------ Entries shown

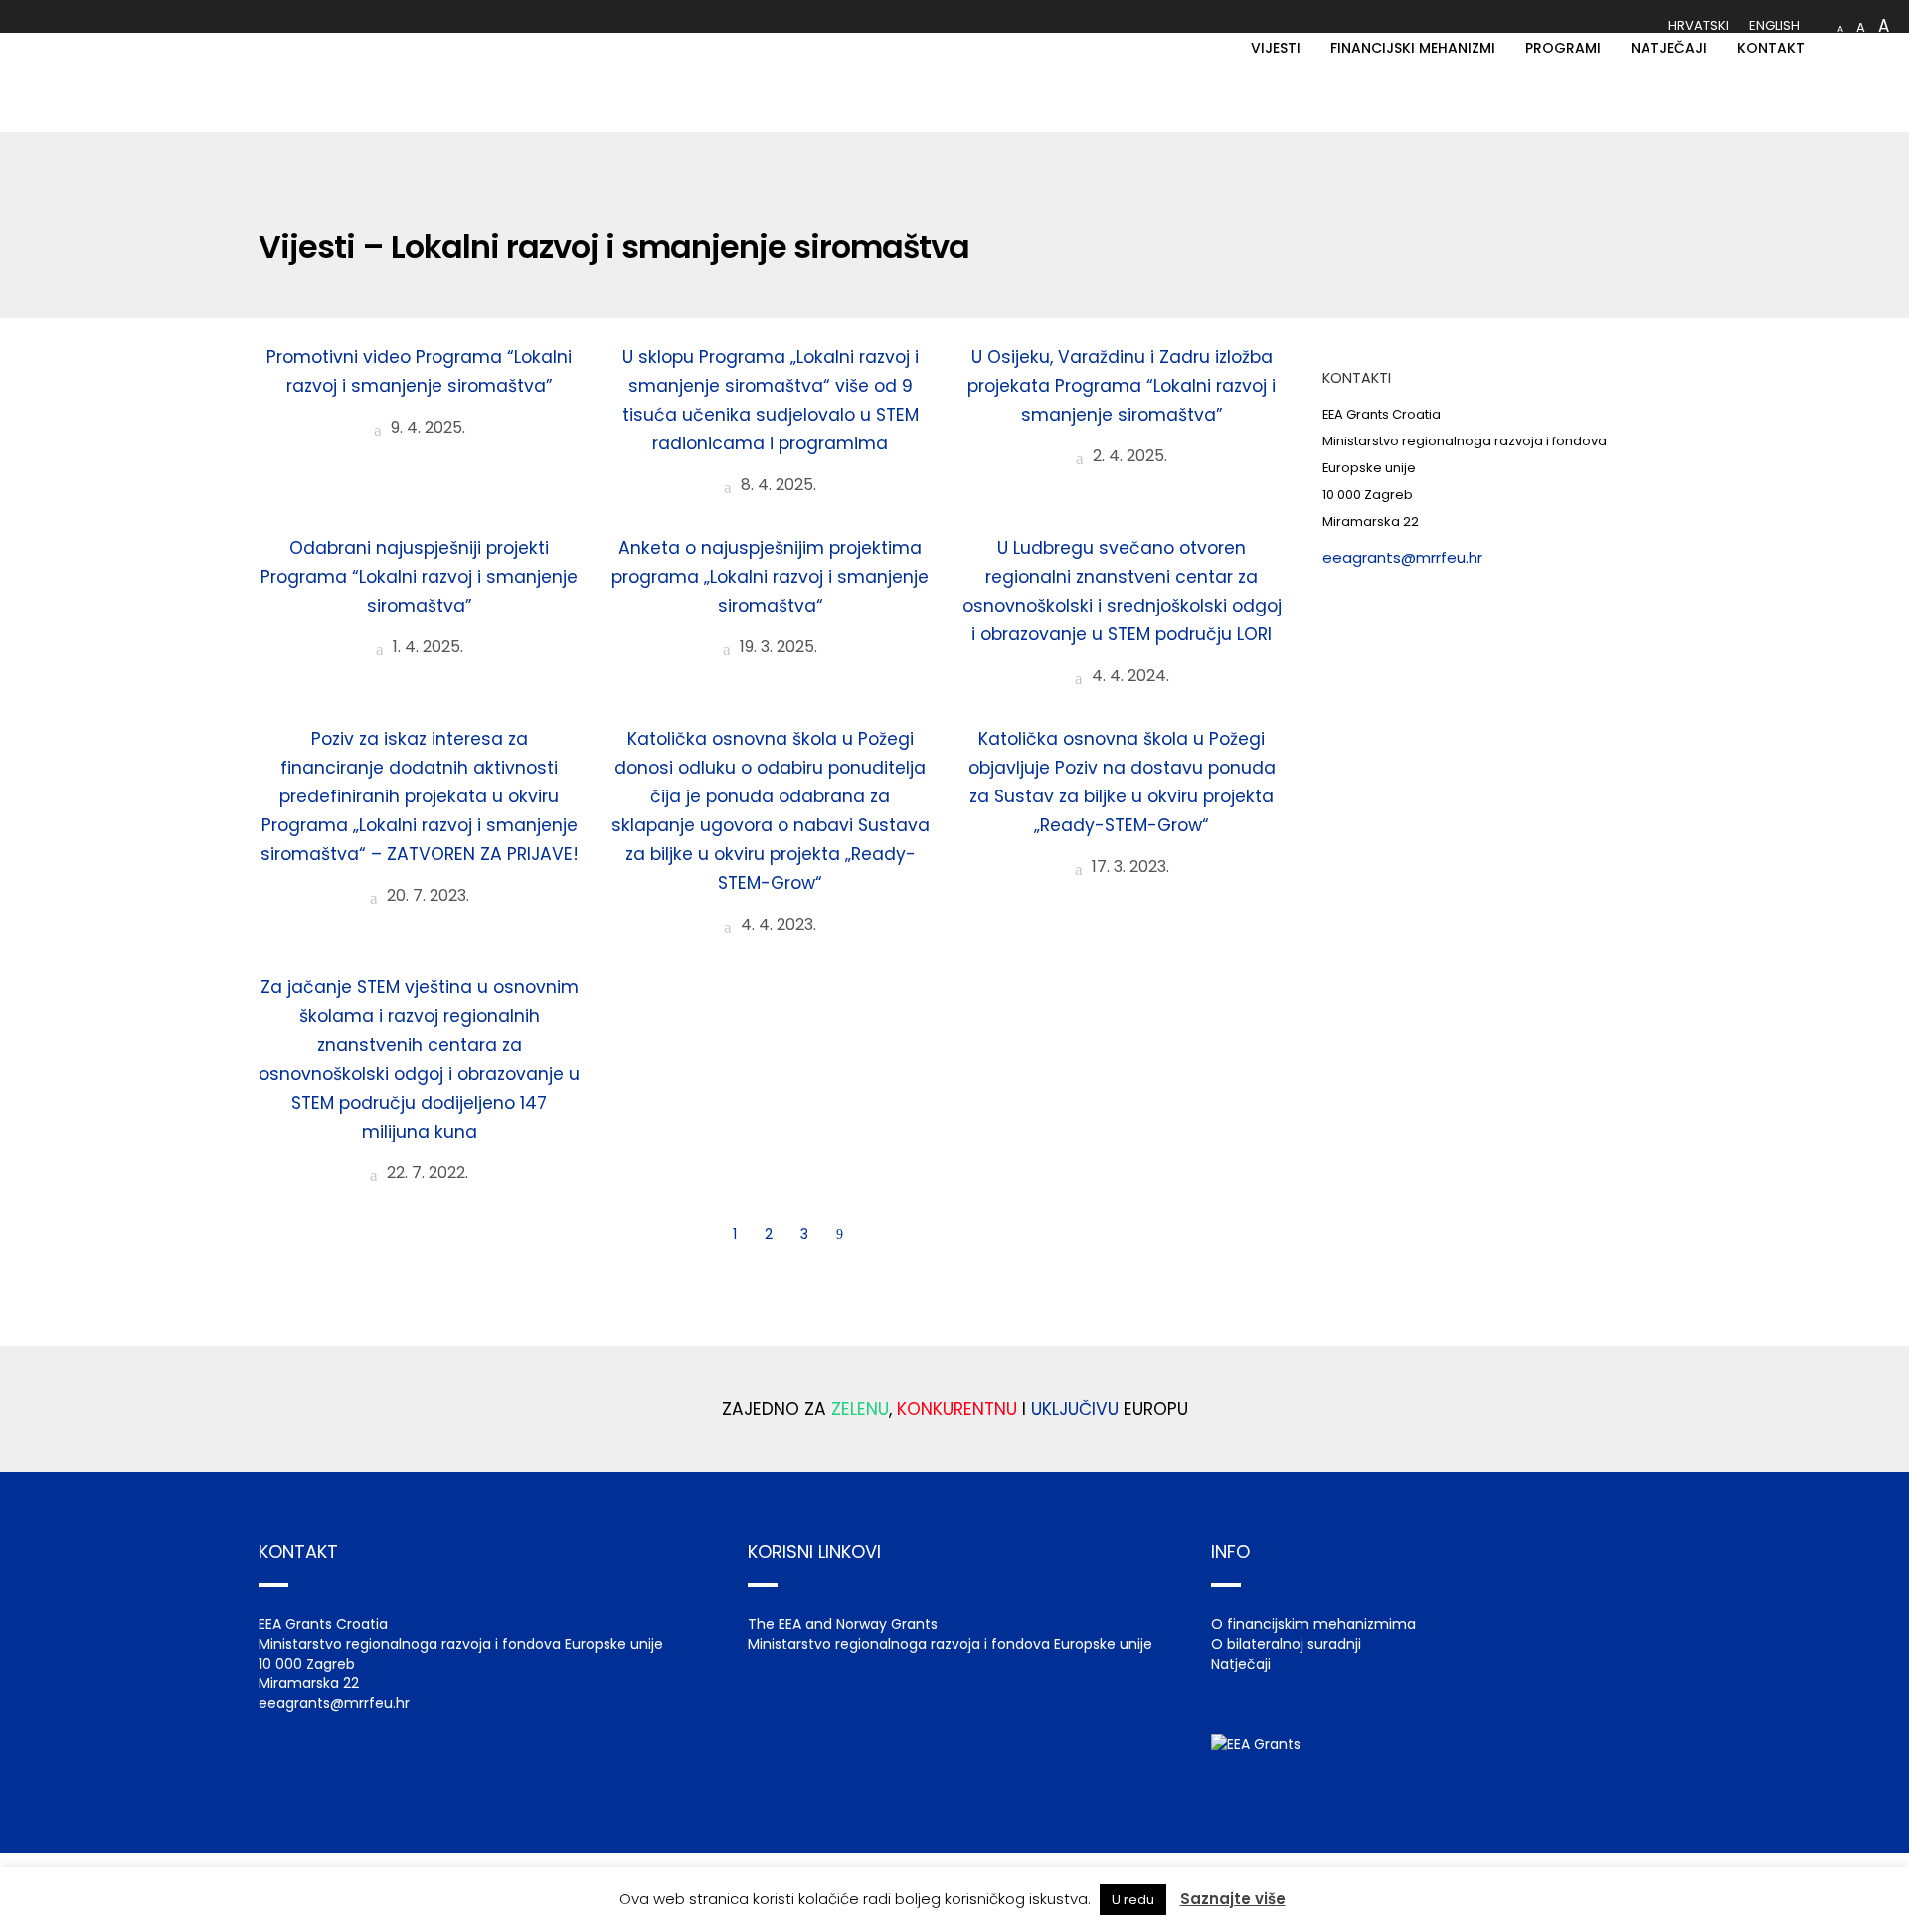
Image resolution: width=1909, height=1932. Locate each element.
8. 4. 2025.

------------
------ Entries shown

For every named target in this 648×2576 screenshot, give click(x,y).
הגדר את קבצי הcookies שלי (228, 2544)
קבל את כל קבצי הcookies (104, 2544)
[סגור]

------------

Working from the material above, restate word for word the lines between the line with "Image resolution: width=1909, height=1932." and the line with "8. 4. 2025.", both included, and only those.

● **Final answer**:
Image resolution: width=1909, height=1932. Locate each element.
8. 4. 2025.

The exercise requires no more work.